Stressed power units: ‘Salvage units, allow pass through of high fuel costs’
The High Power Committee (HPC) set up by the Gujarat government has suggested that the mega power projects of Tata Power, Adani Power and Essar Power — which run on imported coal only and have a total generating capacity of around 10000 MW — need to be “salvaged” and should be permitted to pass through the impact of high fuel costs equitably to consumers, lenders and other stakeholders.
The HPC recommended that a pass through of high coal prices to consumers may be permitted, which will lead to increase in tariffs, “at the same time ensuring that the entire cost impact of such financial and commercial re-structuring is not passed on merely to consumers, rather the same is equitably distributed amongst the other stakeholders too”. It suggested a cap on the imported coal prices upto which a pass through will be permitted. These mega power projects are based out of Gujarat only but discoms of various states such as Maharashtra, Rajasthan, Punjab and Haryana have signed PPAs with them.
Supreme Court gave a ruling in April 2017 stating that the impact of high imported coal prices – which occurred due to Indonesian Regulations, 2010 — can’t be passed through to consumers as it was neither ‘Change in Law’ nor ‘Force Majeure’ as per the PPAs (power purchase agreements), which were signed with the distribution companies (discoms) of various state governments. ‘Force Majeure’ is a completely unexpected event that inhibits the party from fulfilling its contractual obligations.
The HPC, which was set up in July this year to resolve the issues ailing these mega power projects, stated that “the economic viability of these projects has been severely impacted due to promulgation of Indonesian Regulations 2010, which led to unprecedented rise in the price of coal”. It added that this situation has further been exacerbated because the generators could not pass the “uncontrollable increase in the fuel prices on the procurers (discoms) under the PPAs”.
The HPC has suggested a comprehensive commercial restructuring plan to “salavge” these projects from liquidation. However, it has made it clear that the past losses would be borne by generators only and the plan would be applicable from a prospective cut-off date of October 1, 2018. In its plan, the HPC has suggested a major haircut for banks; option for extension of PPA tenure by another period of 10 years after the completion of the PPA tenure of 25 years; offer for tie-up of free capacity lying with the generators; and sharing of profit from the Indonesian mines of generators.
The HPC stated that the commercial resolution package has to be accepted by the procurer state governments — which currently have power purchase agreements with the generators — as the various changes would need to be made in the PPAs itself. These changes would then need approval of “appropriate commission” such as Central Electricity Regulatory Commission (CERC), according to HPC. The three member HPC was chaired by former Supreme Court Justice R K Agrawal. Gujarat government is yet to form an opinion on this HPC report.

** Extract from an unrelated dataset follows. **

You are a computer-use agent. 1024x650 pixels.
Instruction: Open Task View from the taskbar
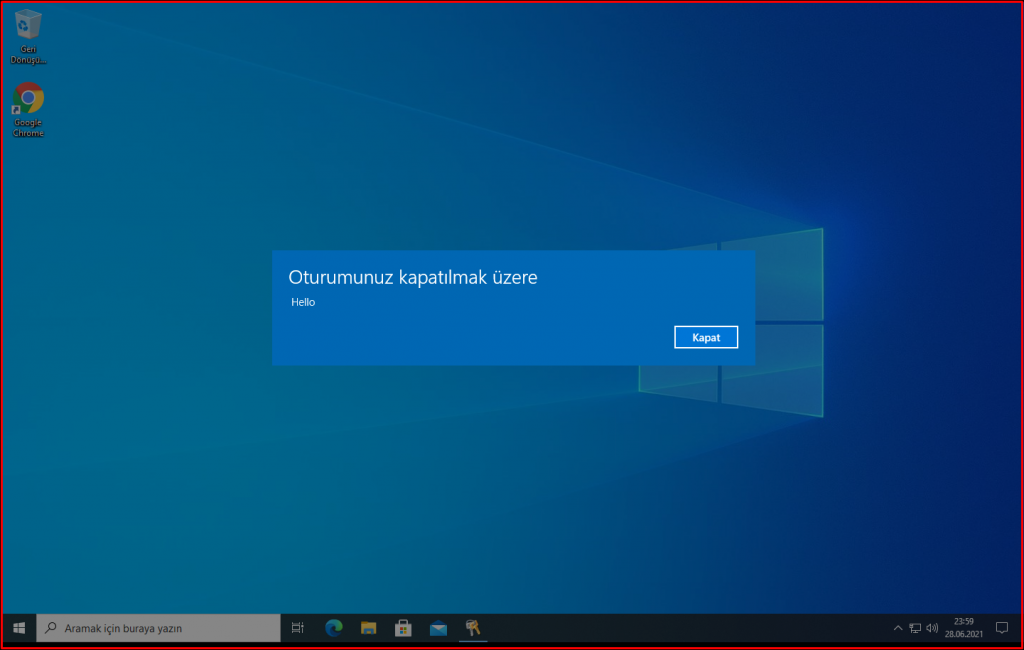point(297,628)
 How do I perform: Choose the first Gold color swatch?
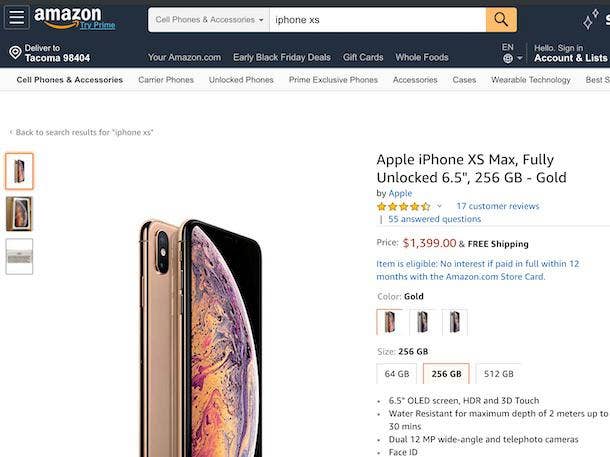point(389,322)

The HPC stated that “a directive may be issued by the state government(s) to the discoms”. According to HPC, the said directive would primarily state that the discoms have to ensure adequate supply of energy on the least possible tariff and while doing so, they should consider whether the same can be achieved by way of “facilitating and promoting the rehabilitation of existing thermal capacities already installed in the state, that may have, for diverse reasons, become financially stressed and economically unviable to be operated in a sustainable basis”.

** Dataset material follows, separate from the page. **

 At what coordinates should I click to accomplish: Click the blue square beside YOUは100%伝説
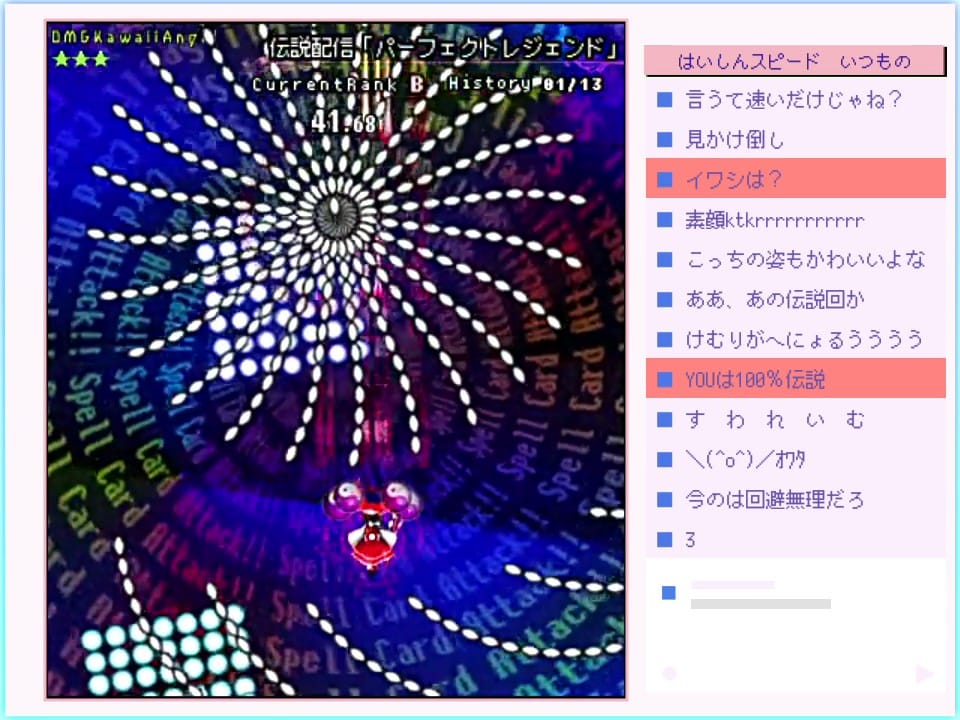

Since the commencement of operations, the three mega projects have been facing hardship due to under-recovery in fuel costs. These projects were envisaged to receive coal from Indonesia for their operations. Indonesia is the largest supplier of imported coal in India due to its coal quality and logistical advantage.
“However, Indonesian government brought change in coal pricing regulation with effect from September 2011 which increased the cost of coal procurement for these projects significantly. The indicative fuel cost when applied to the normative operating parameters of such projects, translate to more than Rs 2 per unit for almost the entire period from 2011 to 2018. Despite high prices of imported coal, these developers kept supplying electricity at PPA tariff which is in the range of Rs 1.30 to Rs 2 per unit. Consequently, the projects had to absorb significant losses in the form of under recovery of fuel costs, in the past,” the HPC noted.

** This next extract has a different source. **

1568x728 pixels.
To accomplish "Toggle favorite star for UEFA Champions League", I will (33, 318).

The HPC also explained its logic behind salvaging these projects. “If these projects are not salvaged, consumer interest will be adversely affected on account of various reasons: the cost of replacement power at today’s market price would be higher; setting up new projects in any event will be more expensive and will take another 4-5 years to commence supply; increase in cost on account of procurement of power from inefficient and old plants which would also have reliability issue; discoms will resort to load shedding on account of difficulties associated with complete replacement of power from these projects; any insolvency or liquidation of these projects would hardly address the issues of power supply,” it said.